[Source material]

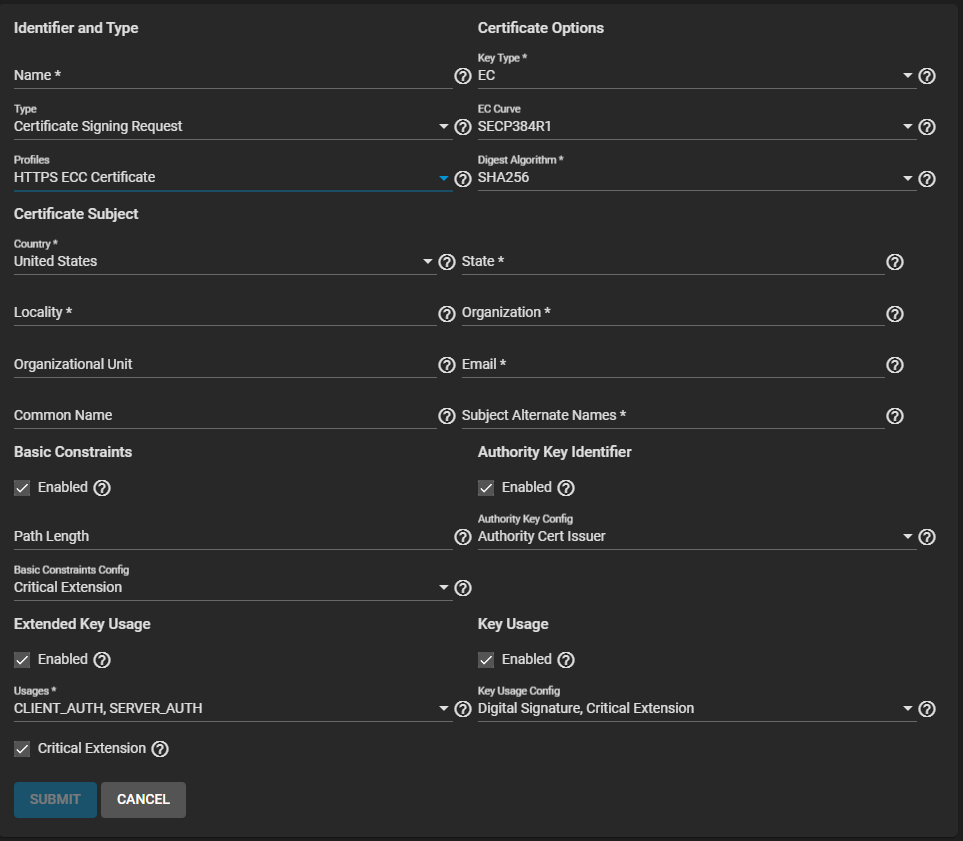963x841 pixels.
Task: Click help icon beside Digest Algorithm
Action: tap(927, 179)
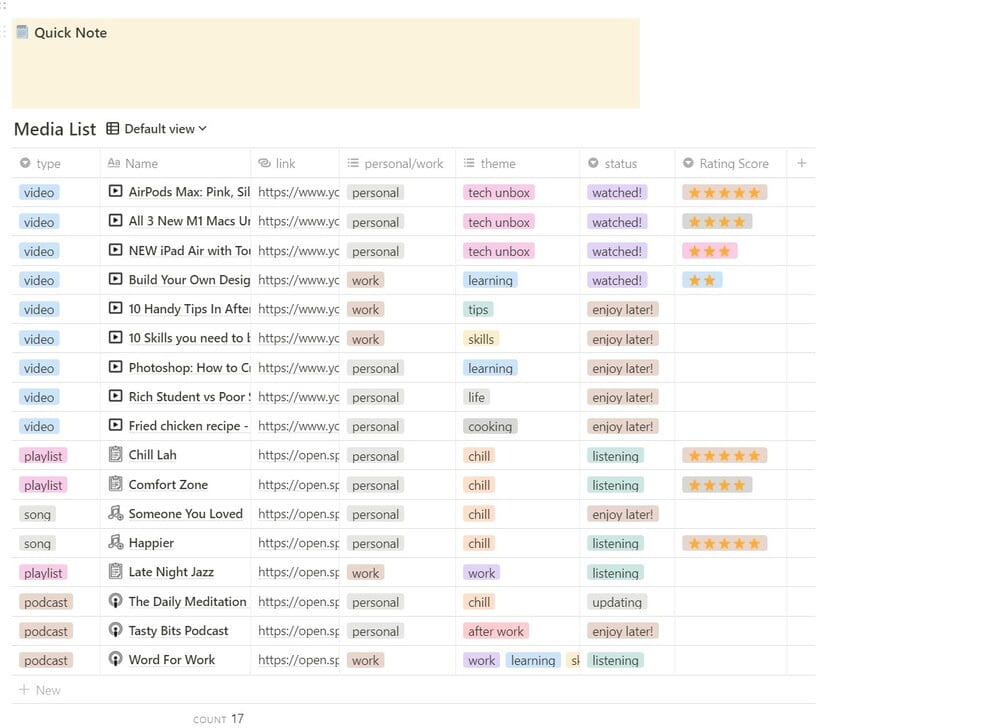Click the music note icon beside Happier

tap(115, 543)

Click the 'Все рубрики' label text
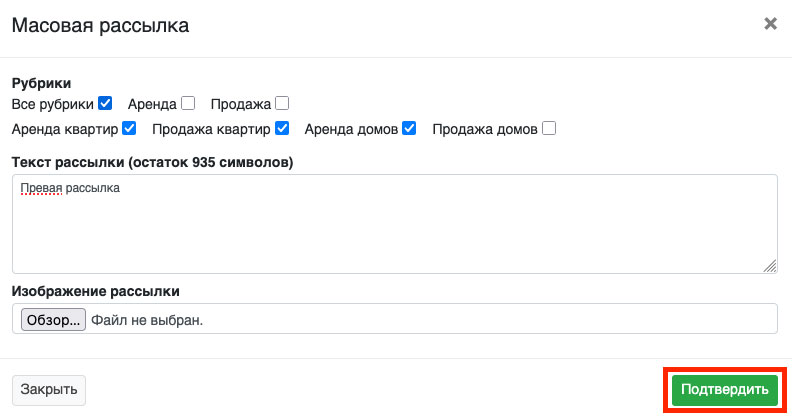pyautogui.click(x=52, y=103)
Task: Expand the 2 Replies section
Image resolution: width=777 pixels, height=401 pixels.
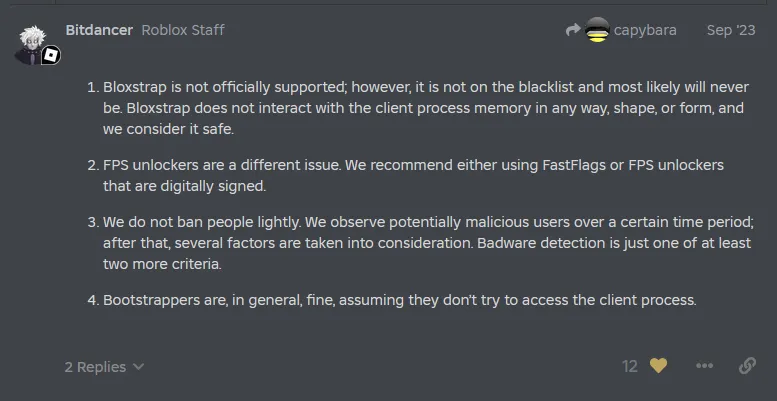Action: point(95,367)
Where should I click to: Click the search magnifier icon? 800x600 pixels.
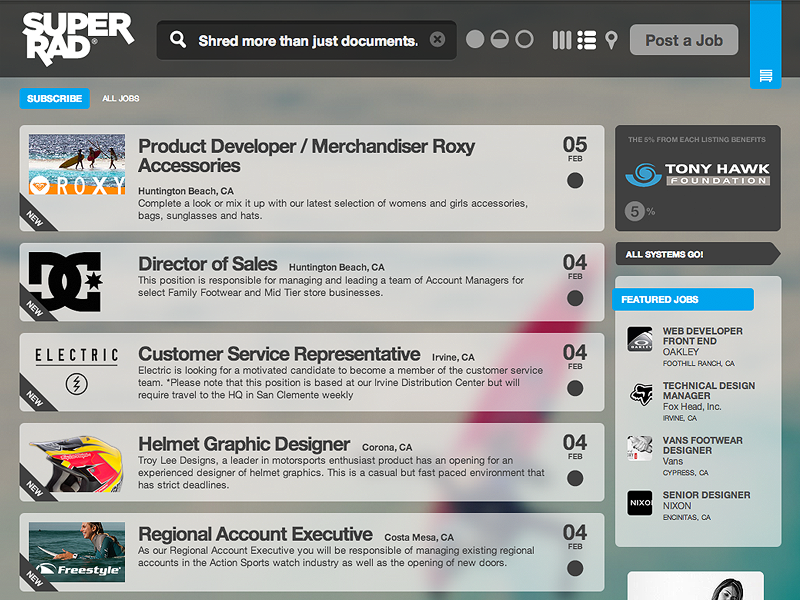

[Problem to solve]
Repeat verbatim the lines from the one holding "Click the 'Все рубрики' label text" through the end of the listing above, both ends included, but not the pictures.

[Solution]
Click the 'Все рубрики' label text
pyautogui.click(x=52, y=103)
Task: Expand the 2 Replies section
Image resolution: width=777 pixels, height=401 pixels.
Action: point(95,367)
Where should I click to: Click the search magnifier icon? 800x600 pixels.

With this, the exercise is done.